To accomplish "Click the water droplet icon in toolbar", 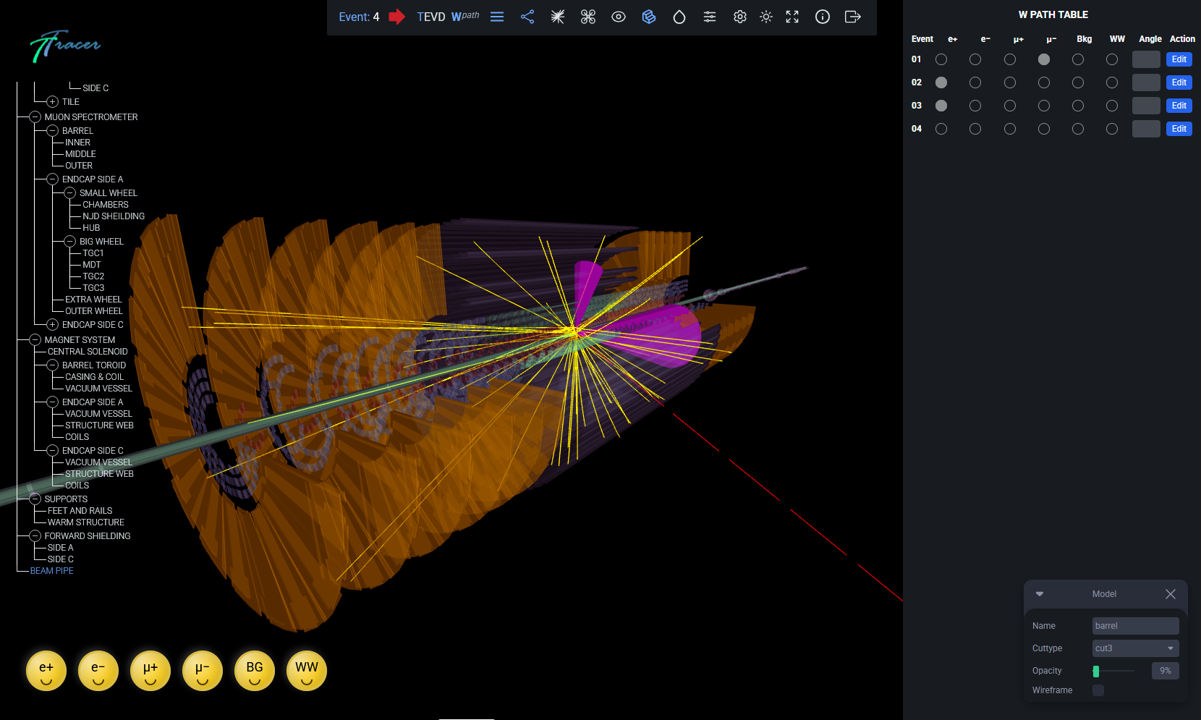I will click(x=679, y=17).
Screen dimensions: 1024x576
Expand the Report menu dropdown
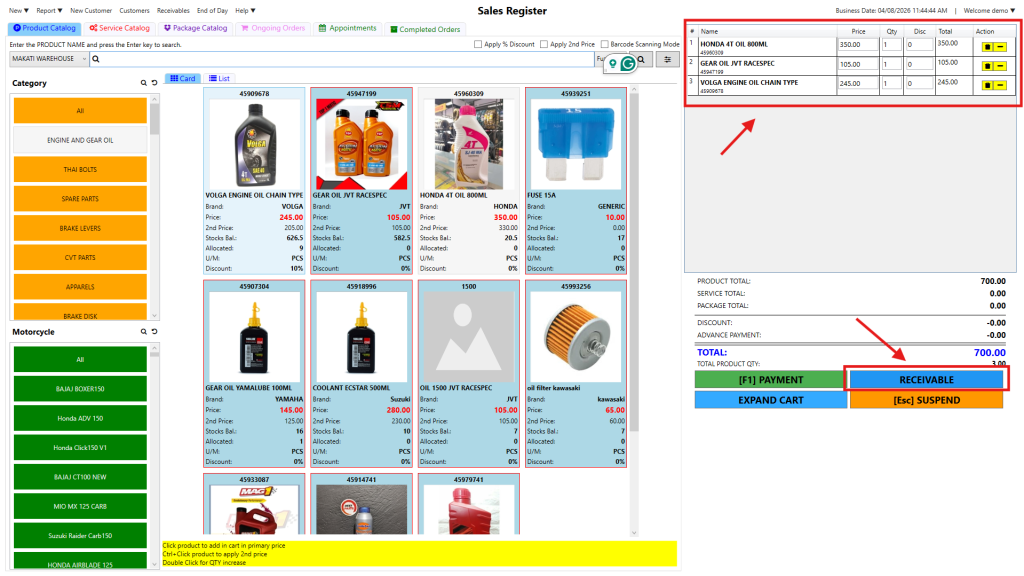51,10
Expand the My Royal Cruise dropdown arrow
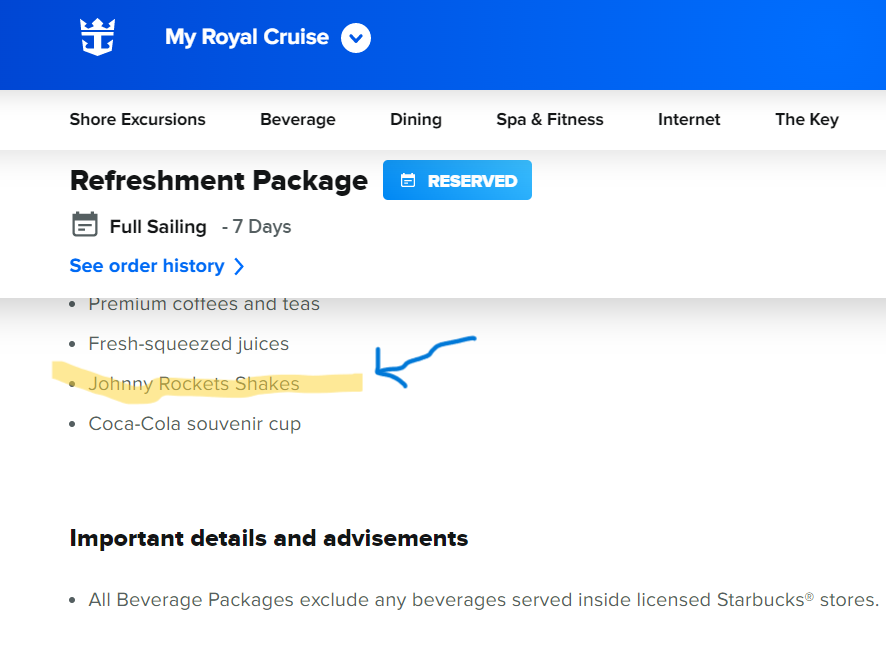The width and height of the screenshot is (886, 656). 356,38
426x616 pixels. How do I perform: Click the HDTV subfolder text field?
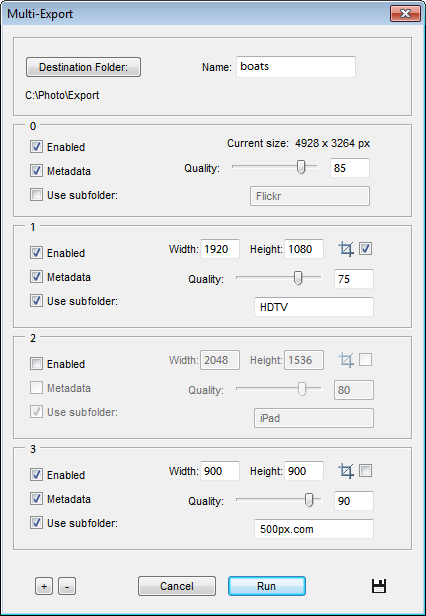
###
**EXERCISE DESCRIPTION**
A word-for-word copy of the lines from the one with "Screen dimensions: 1024x576" through the last line of the data above is required, with both end lines included and no pictures.

**ANSWER SECTION**
Screen dimensions: 1024x576
Expand the Report menu dropdown
51,10
Expand the My Royal Cruise dropdown arrow
The width and height of the screenshot is (886, 656). 356,38
426x616 pixels. How do I perform: Click the HDTV subfolder text field?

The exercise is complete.